Welche Anknüpfungspunkte sehen Sie mit Einrichtungen und Disziplinen außerhalb des medizinischen Bereichs, speziell an der Universität Bamberg?
Wir arbeiten an robusten und interpretierbaren Algorithmen zur gesamtheitlichen Analyse von Bilddaten. Diese Forschungsergebnisse sind nicht auf den medizinischen Bereich begrenzt und finden durchaus Anwendungen in der Industrie, beispielsweise zur Qualitätssicherung.
Ich könnte mir auch gut vorstellen, in interdisziplinärer Zusammenarbeit mit den Geistes- und Kulturwissenschaften historisches Bildmaterial oder Dokumente durch KI-basierte Methoden zu katalogisieren und qualitativ aufzubereiten.
Was ist Ihnen im Umgang mit Menschen und in der Lehre besonders wichtig?

——————————

## Arbeitsauftrag
Setze den Textauszug über KI-gestützte Bildanalyse im Anschluss an seinen letzten Satz fort.

Gespeicherte Daten

——————————

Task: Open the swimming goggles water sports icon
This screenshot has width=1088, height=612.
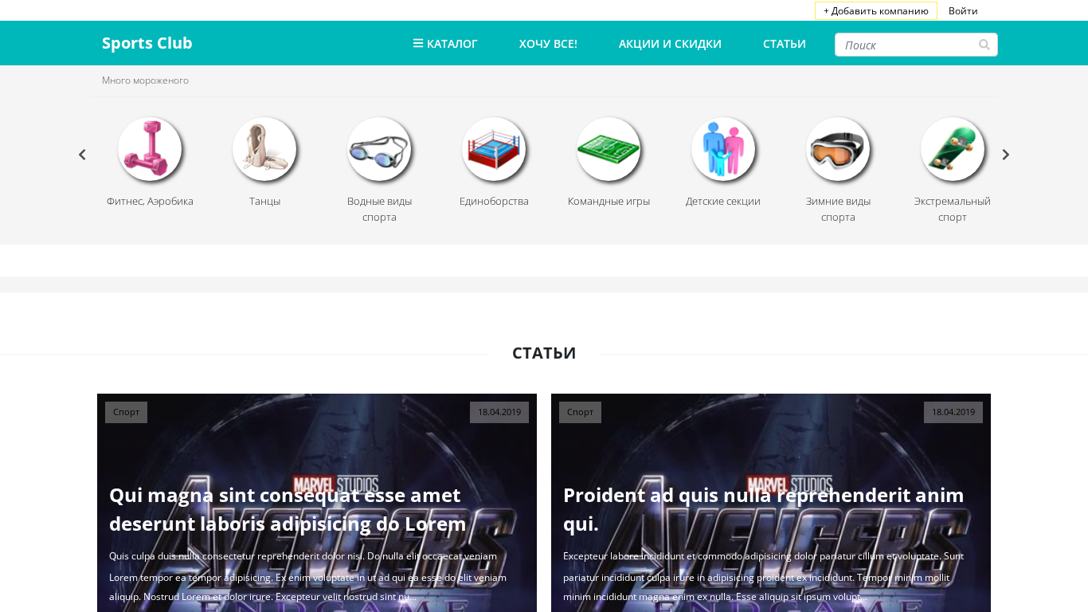Action: coord(379,149)
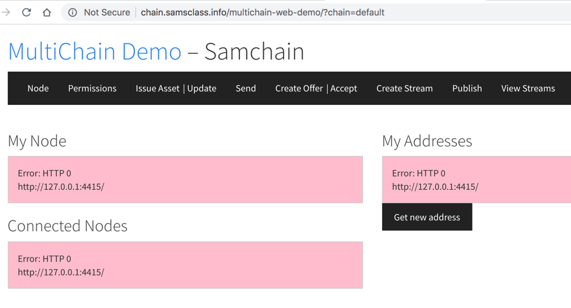The height and width of the screenshot is (308, 571).
Task: Click the My Addresses error box
Action: point(476,180)
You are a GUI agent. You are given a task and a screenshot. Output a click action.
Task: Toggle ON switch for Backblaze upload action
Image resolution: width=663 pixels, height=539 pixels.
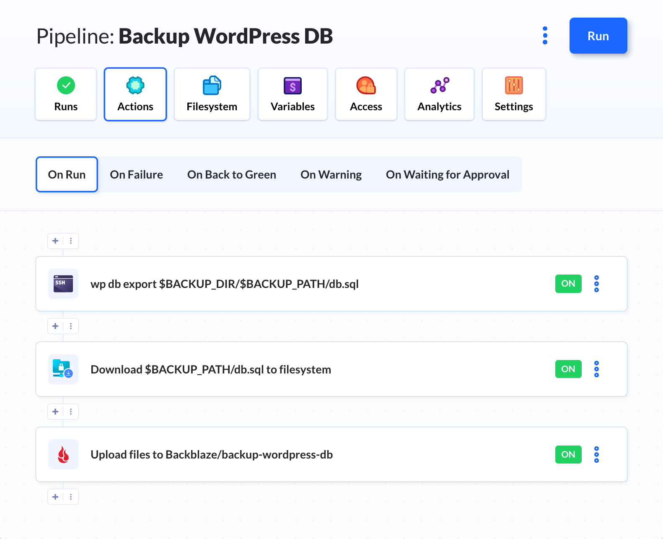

——————————

## Ergebnis
Ich bin ein starker Befürworter von offener, ehrlicher und dialogischer Kommunikation, die den Studierenden, meinen Mitarbeiterinnen und Mitarbeitern und mir dabei hilft, kontinuierlich zu wachsen. Ich bin kein Orakel, das nie irrt, und für Fakten gibt es Bücher und Lexika. Vielmehr möchte ich gemeinsam mit den Studierenden Herangehensweisen, Prozesse und Erfahrungen teilen, diskutieren und ausbauen. Fairness ist mir dabei sehr wichtig, Inklusion ebenso. Ich möchte ein Lehr- und Forschungsumfeld leben, in dem es keinen Platz für jegliche Form der Diskriminierung gibt und der Mensch als Individuum respektiert und akzeptiert wird.
Vielen Dank für das Interview!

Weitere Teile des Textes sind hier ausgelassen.